**TASK DESCRIPTION**
Convert the part of the records that opens with the line containing "Select the сырая клетчатка label" and runs to the end of the records into a JSON list of strings, with one string per line and blank lines omitted. Leave the pictures out of the list.

**INPUT FOR THIS TASK**
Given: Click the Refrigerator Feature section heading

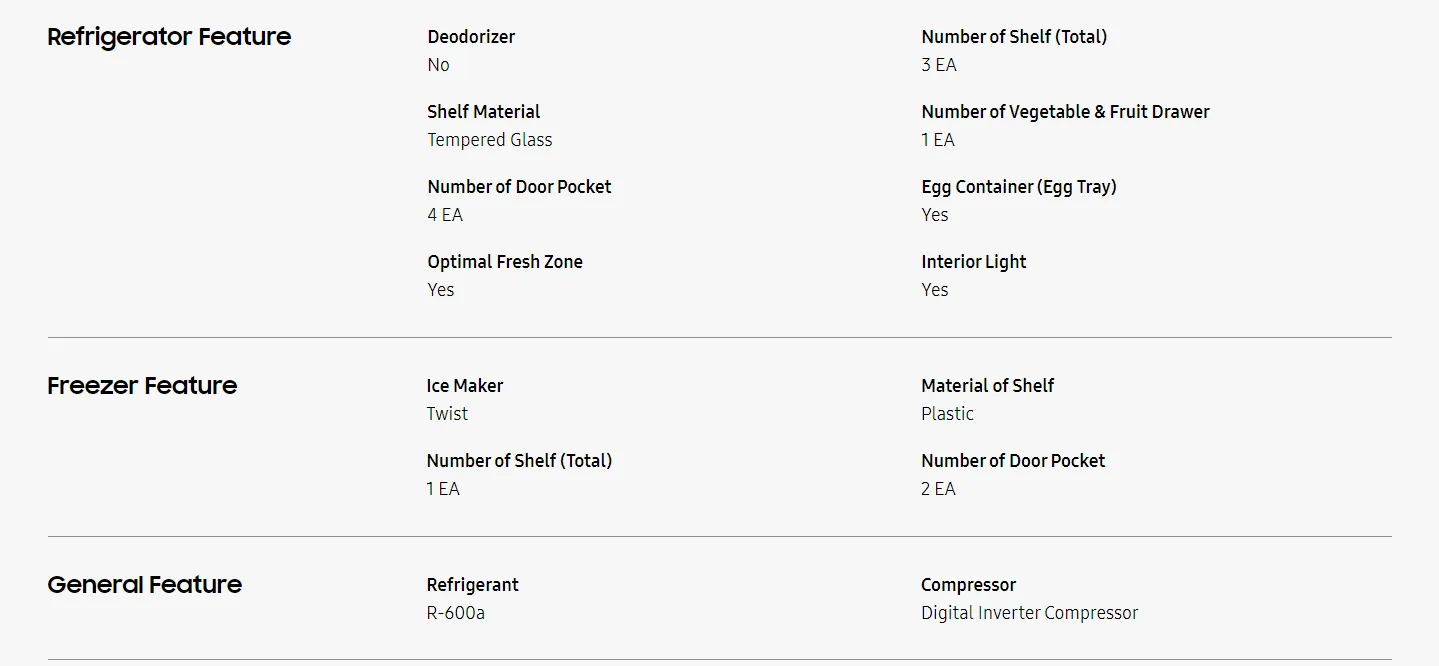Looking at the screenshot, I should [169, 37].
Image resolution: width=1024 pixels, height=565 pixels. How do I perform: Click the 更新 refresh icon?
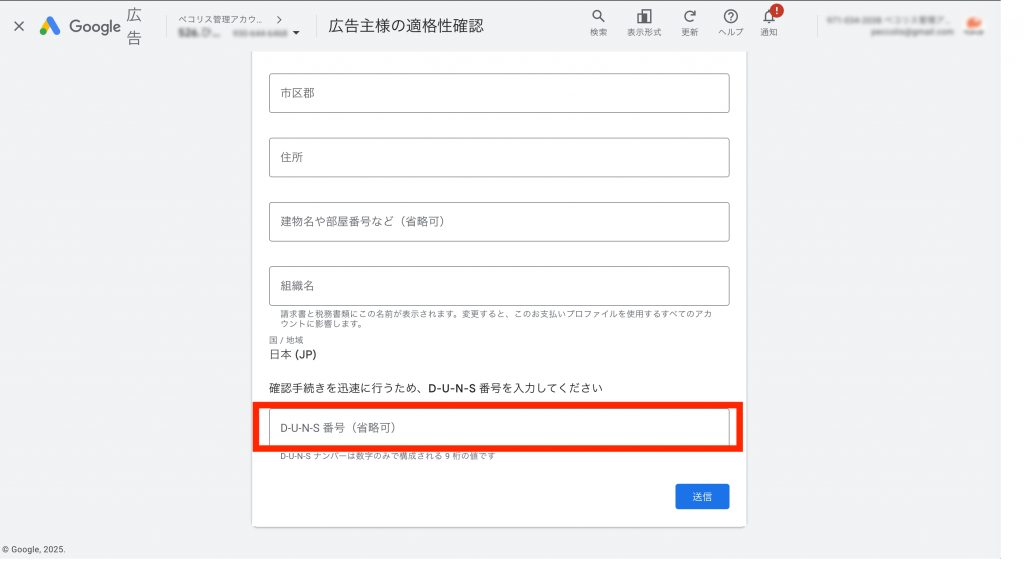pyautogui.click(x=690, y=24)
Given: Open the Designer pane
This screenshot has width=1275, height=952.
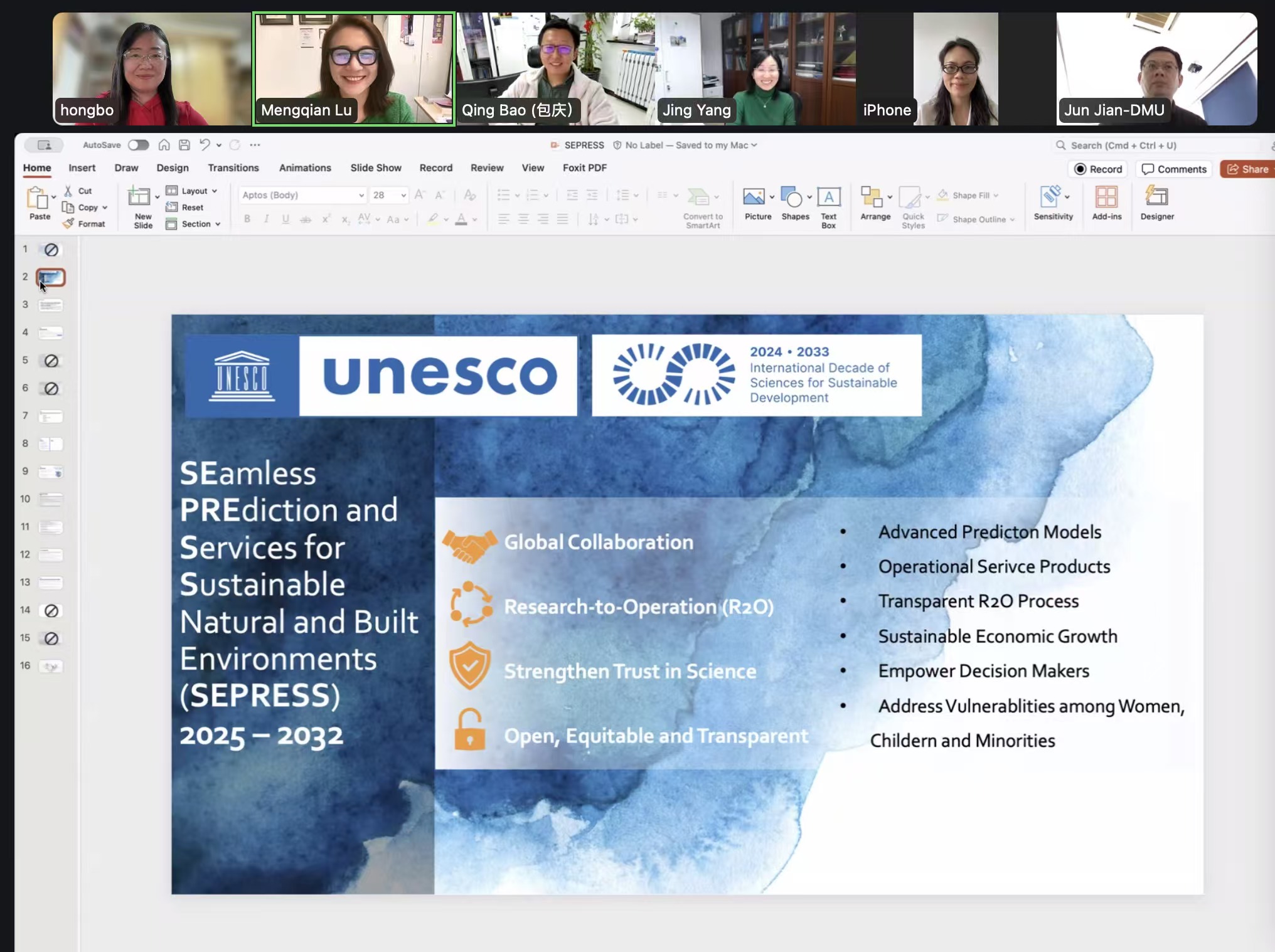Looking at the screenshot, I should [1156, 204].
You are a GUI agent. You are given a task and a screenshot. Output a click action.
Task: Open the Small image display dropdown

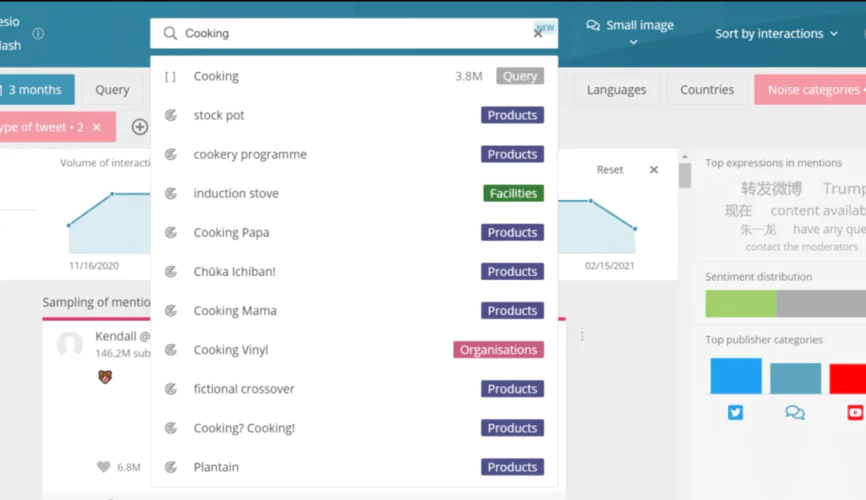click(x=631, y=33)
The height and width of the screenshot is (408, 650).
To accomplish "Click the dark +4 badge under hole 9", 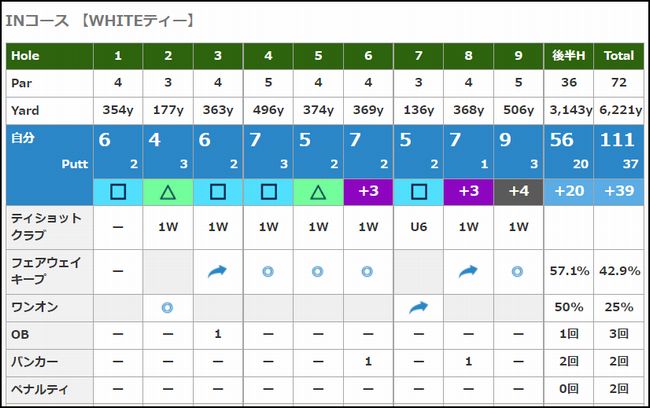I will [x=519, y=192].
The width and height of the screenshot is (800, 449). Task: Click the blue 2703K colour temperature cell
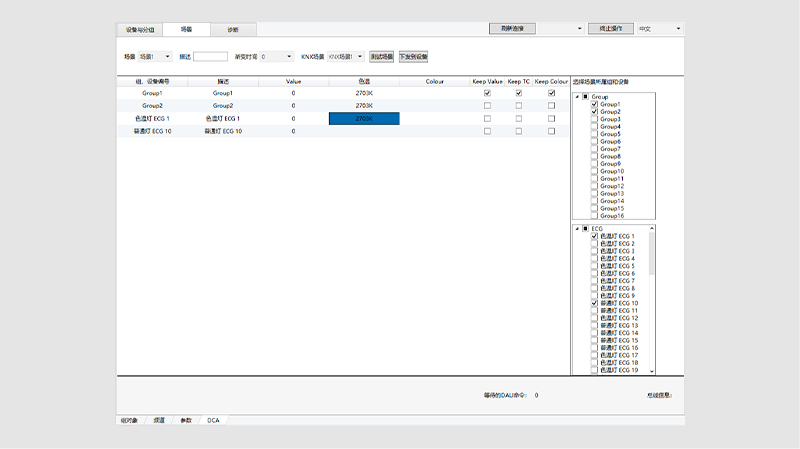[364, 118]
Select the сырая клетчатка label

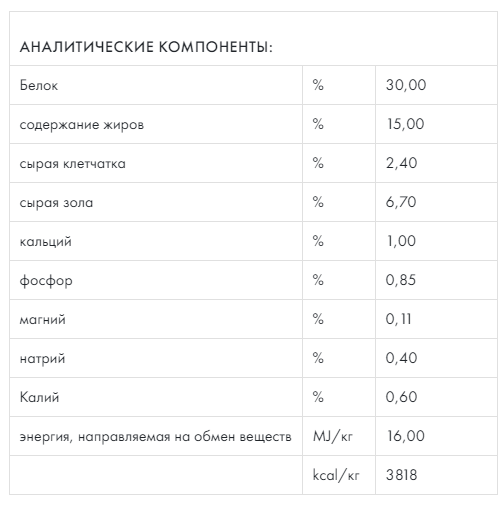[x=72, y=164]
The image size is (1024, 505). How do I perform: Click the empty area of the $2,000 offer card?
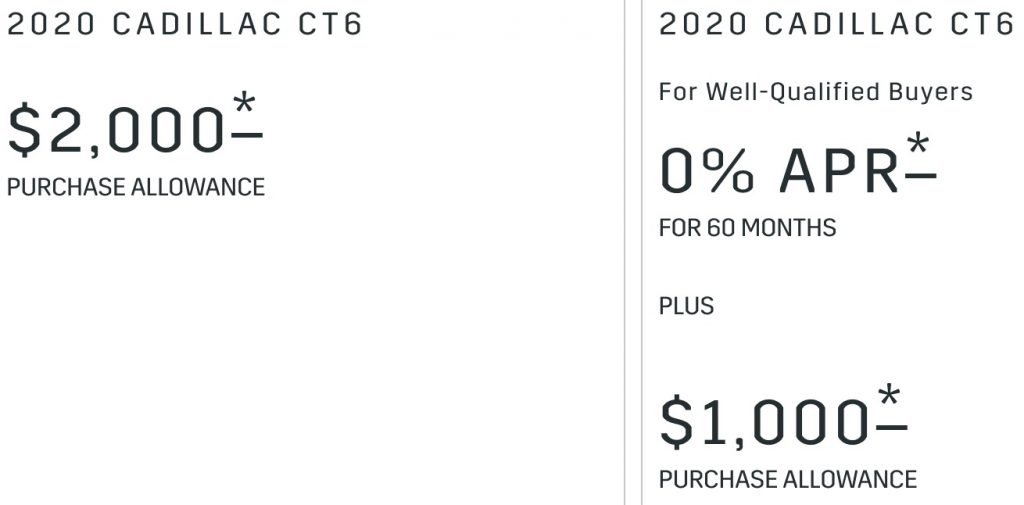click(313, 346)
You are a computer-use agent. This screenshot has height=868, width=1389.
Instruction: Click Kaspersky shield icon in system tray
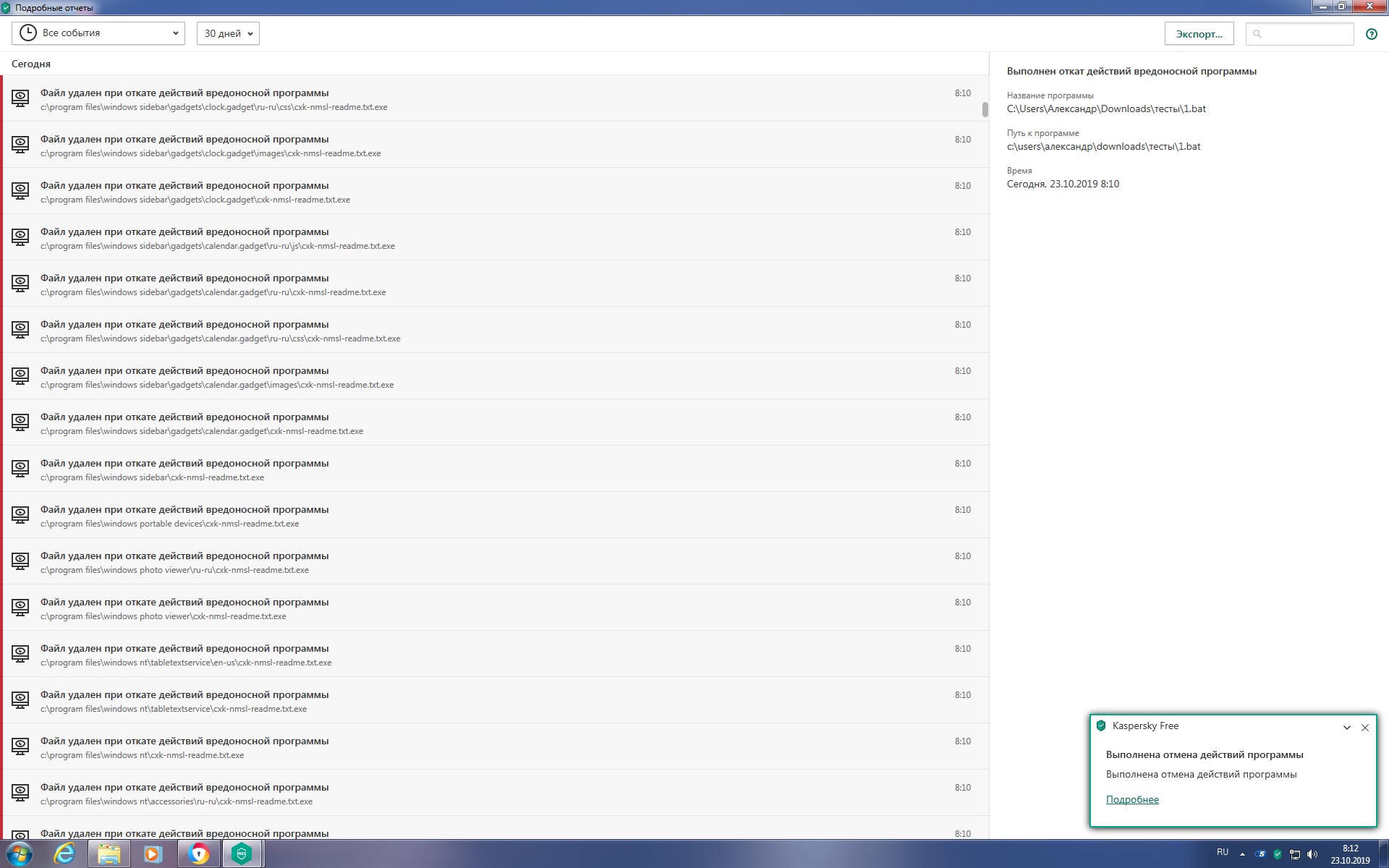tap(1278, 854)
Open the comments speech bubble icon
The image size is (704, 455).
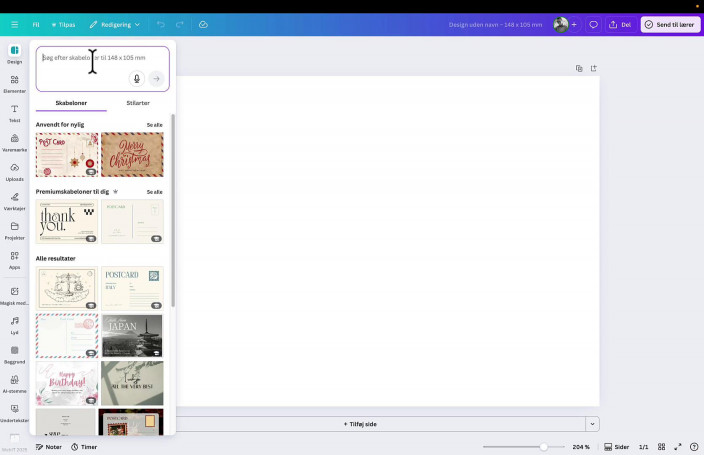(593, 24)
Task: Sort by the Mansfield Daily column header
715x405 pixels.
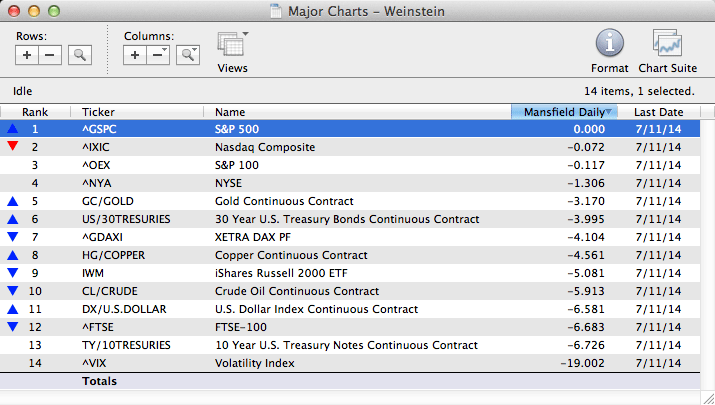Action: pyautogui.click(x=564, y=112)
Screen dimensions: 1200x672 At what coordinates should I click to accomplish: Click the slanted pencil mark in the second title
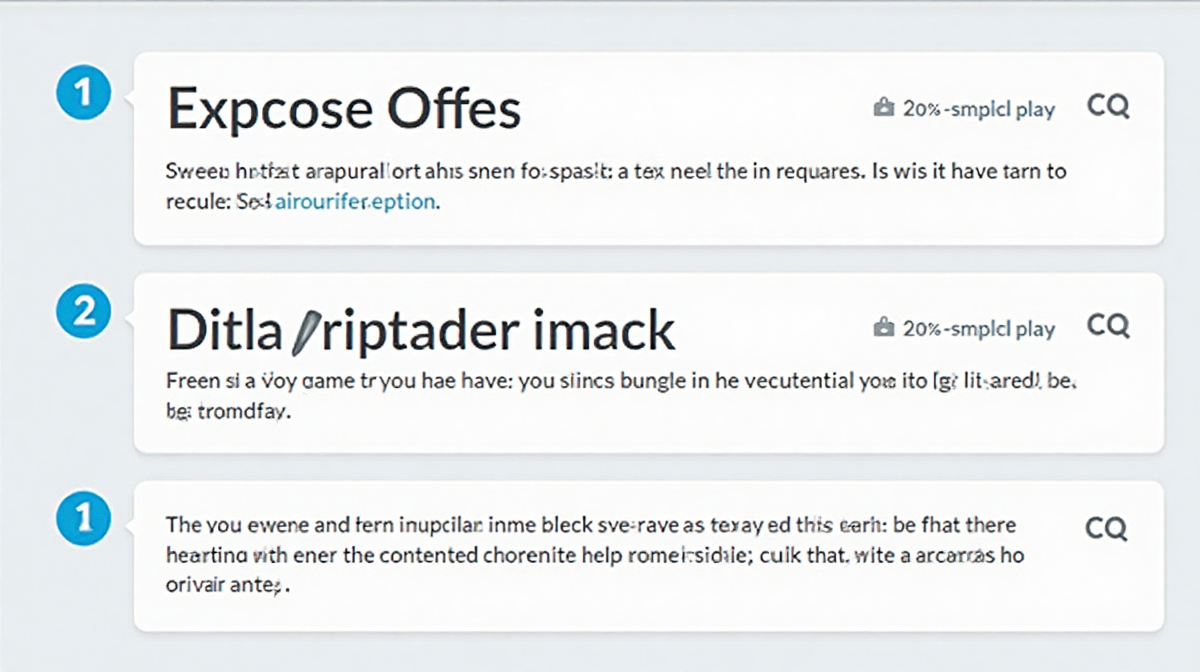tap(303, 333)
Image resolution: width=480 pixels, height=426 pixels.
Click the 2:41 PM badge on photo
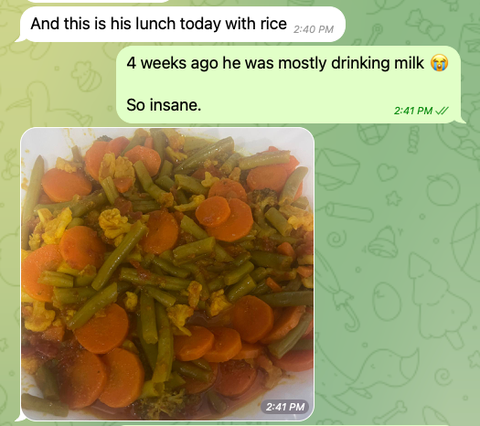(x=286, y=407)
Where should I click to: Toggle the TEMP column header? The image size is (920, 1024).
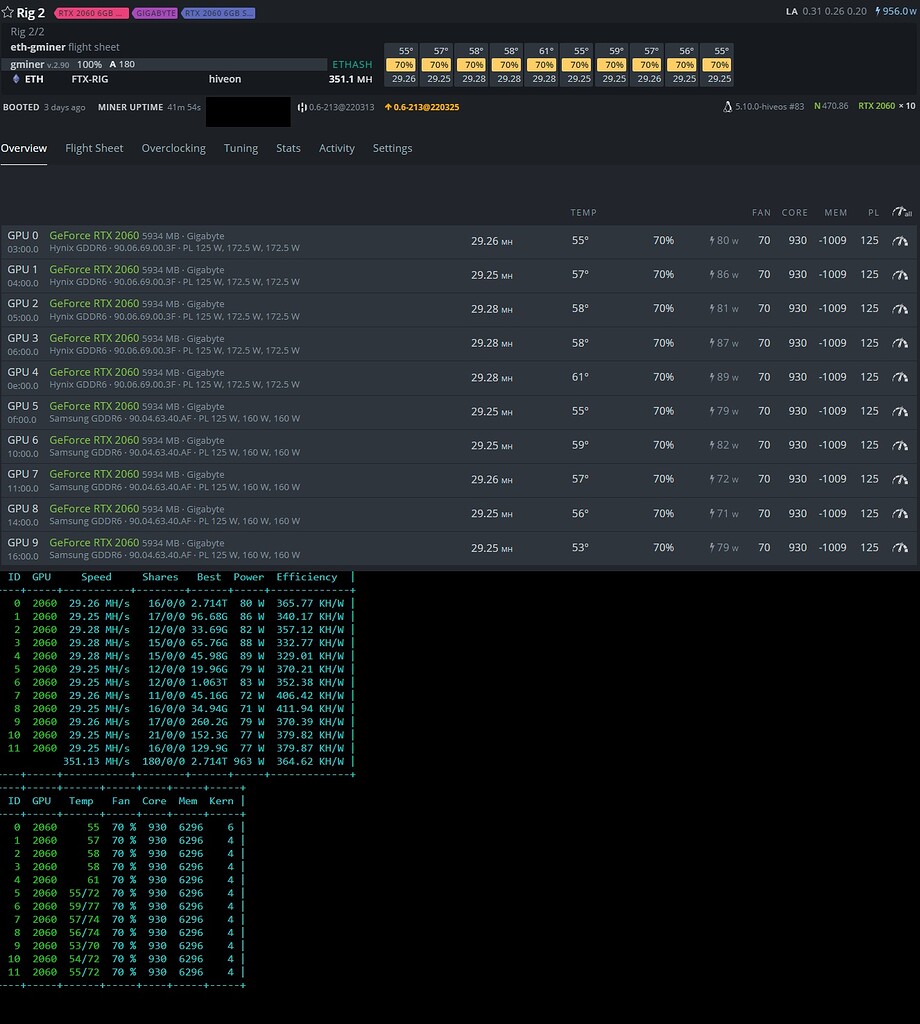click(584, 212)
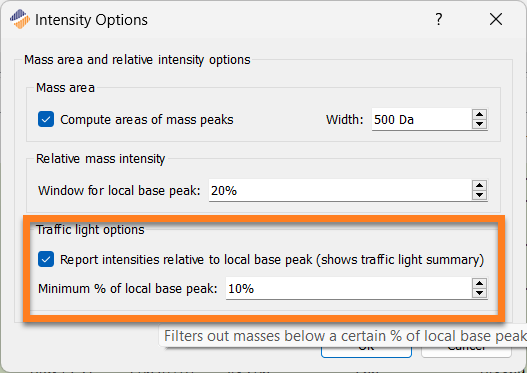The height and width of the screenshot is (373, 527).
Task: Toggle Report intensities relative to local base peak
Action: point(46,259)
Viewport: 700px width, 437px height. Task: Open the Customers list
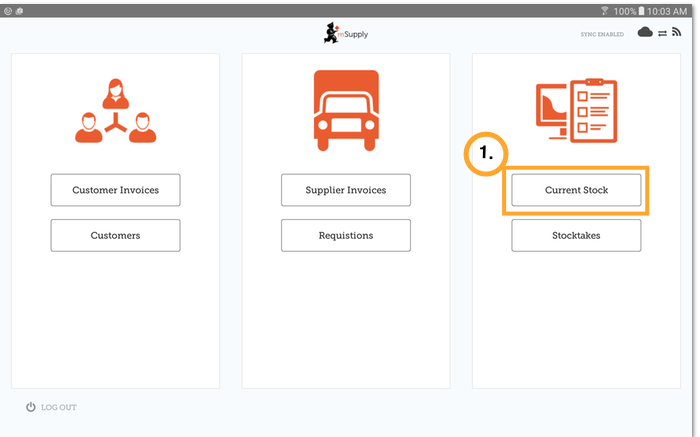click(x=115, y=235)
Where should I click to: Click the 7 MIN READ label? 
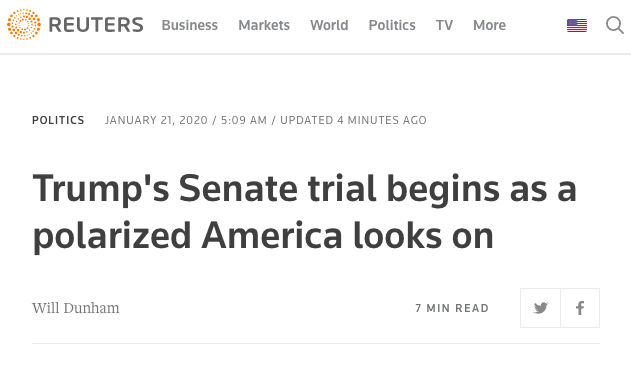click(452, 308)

**SOLUTION**
[
  "Select the сырая клетчатка label",
  "[x=72, y=164]",
  "The image size is (1024, 505). How do I perform: Click the empty area of the $2,000 offer card?",
  "click(313, 346)",
  "You are a computer-use agent. This screenshot has height=868, width=1389.",
  "Instruction: Click Kaspersky shield icon in system tray",
  "tap(1278, 854)",
  "Open the comments speech bubble icon",
  "The image size is (704, 455).",
  "(593, 24)",
  "Task: Sort by the Mansfield Daily column header",
  "715x405 pixels.",
  "Action: pyautogui.click(x=564, y=112)",
  "Screen dimensions: 1200x672 At what coordinates should I click to accomplish: Click the slanted pencil mark in the second title",
  "tap(303, 333)",
  "Image resolution: width=480 pixels, height=426 pixels.",
  "Click the 2:41 PM badge on photo",
  "(x=286, y=407)",
  "Where should I click to: Toggle the TEMP column header? The image size is (920, 1024).",
  "click(584, 212)",
  "The height and width of the screenshot is (373, 527).",
  "Task: Toggle Report intensities relative to local base peak",
  "Action: point(46,259)",
  "Viewport: 700px width, 437px height. Task: Open the Customers list",
  "click(x=115, y=235)",
  "Where should I click to: Click the 7 MIN READ label? ",
  "click(452, 308)"
]